It's writing post time again (yay!) and I'm continuing my discussion of nonverbal communication.
This time, I'm going to talk about sitting, standing, walking and lying -- all the very basic states of being. People have characteristic ways of sitting, standing and walking, and being able to describe that will make your characters more real. These things may or may not say something specific about the character -- you're the author, so you can decide. Someone who's been in the military (or in a marching band) may have a very upright posture and may walk in a march-like cadence. A ballet dancer will likely stand with her feet turned out. Someone who's in pain may stand, sit or walk in such a way as to minimize that pain. Someone who's very conscious about her appearance may stand as though she's posing. A shy person may stand with her head down and eyes on the floor.
But where the real power of this kind of body language comes is in changes. If someone has a characteristic way of doing something, then when that changes, it's a signal that something is going on. Your posture and bearing are going to be different in different situations. You may lounge on the sofa at home, but you'd sit in a very different way in a job interview or on the antique sofa in your prissy great aunt's parlor. Your attitude toward the situation will also affect your bearing. If you love your great aunt and enjoy spending time with her in spite of her prissiness, you may sit properly to please her, but you'll be more relaxed. If visiting your great aunt is a family obligation, you may sit with a lot of weight on your feet, like you're ready to launch yourself out of there the moment you can safely end the visit. If you dislike your great aunt but are being nice to her because you hope you'll be included in her will, you may mirror her prissiness.
A lot of this will be unconscious, but being conscious of the way you're sitting or standing will affect the way you do sit or stand. Like in the job interview -- if you're read books or articles about how to behave in an interview, you'll be intensely conscious about sending the right body language signals and will make an effort to lean slightly forward, not cross your arms over your chest or any of the other things that are supposed to be good signals.
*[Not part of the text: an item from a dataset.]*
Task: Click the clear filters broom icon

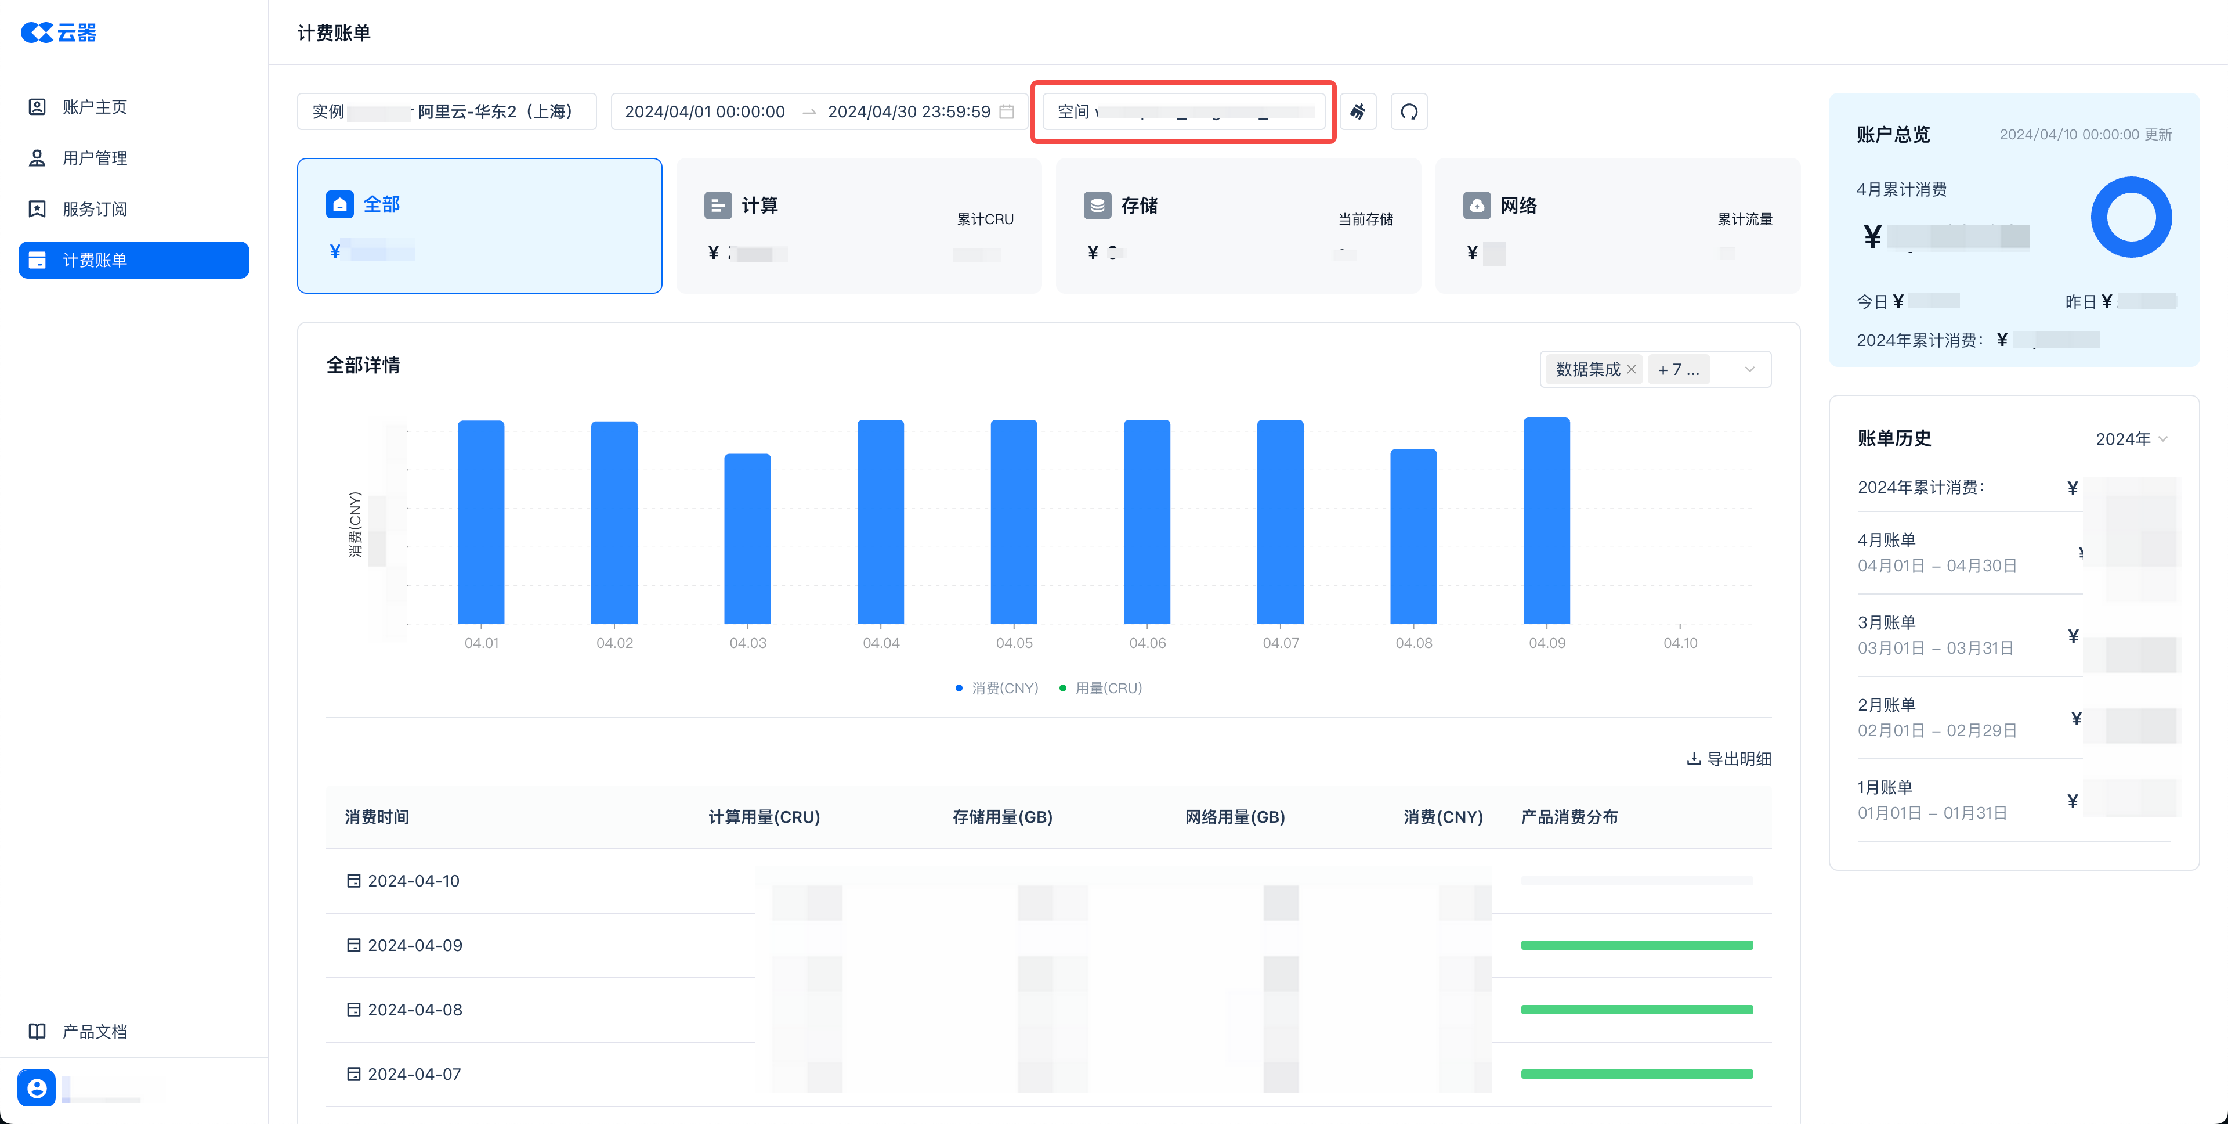Action: (1358, 112)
Have you ever been in a situation where you suddenly become acutely aware that you have hands, and you suddenly have no idea what to do with them? They're at the ends of your arms all the time, but when you become conscious of them, there's no good thing to do with them -- do you clasp them in front of you or behind you, put them on your hips, find something to hold, let them hang at your side? No matter what you do, it feels wrong and you become more and more conscious of your hands. That's a great way to show that a character is in a situation so uncomfortable that she becomes intensely awkward.
If someone who normally stands straight and upright slouches, then that could be a sign that he's particularly tired or dejected or has given up. When someone who normally strides purposefully drags his feet, he's probably on his way to a place he doesn't want to be. Someone who normally ambles casually will walk in a different way when he's running late. Just a shift in posture while sitting or standing can signal an emotional response to something that's happened. This is an area where watching TV or movies is a good exercise because those actors generally can't use interior monologue to tell you what they're feeling and how they're reacting. They have to show it physically. They may stiffen or slouch, hunch a shoulder, cross their arms, move their arms behind their backs, walk faster, walk slower, etc.
I hadn't really thought of what the way someone lies down could tell you about a character until I hurt my shoulder recently and couldn't sleep in my usual favorite position -- and then couldn't get to sleep because I wasn't in my sleeping position. People do have characteristic ways of lying, and if you ever show a character going to sleep, either from his point of view or when watched by someone else, you should probably think about what your character's primary sleeping position would be. There may be some psychological reason for sleeping positions -- I even once saw a "what his sleeping position tells you about him" article in a magazine -- but for the most part, it's the changes that matter. Not being able to get into the right position and therefore having trouble falling asleep could be a good way of showing the way an injury affects all aspects of a character's life, even in little ways. Sleeping position also comes up when sharing a bed with someone else. If a man's customary sleeping position is lying on his side and facing the edge of the bed, the first time a woman sleeps with him, she may worry that him turning his back to her means he's shutting her out. Cuddling or spooning may keep one member of the couple from being in the "right" position to get to sleep, which can lead to discomfort or conflict.
To come up with ways people sit, stand and walk, indulge in some people watching. Go to a place where you have the opportunity to observe people and look for the variety of postures and walks, then think of how to describe them. Do any of these postures or walks remind you of the characters you're currently writing?
I think next I'll tackle characteristic gestures and mannerisms.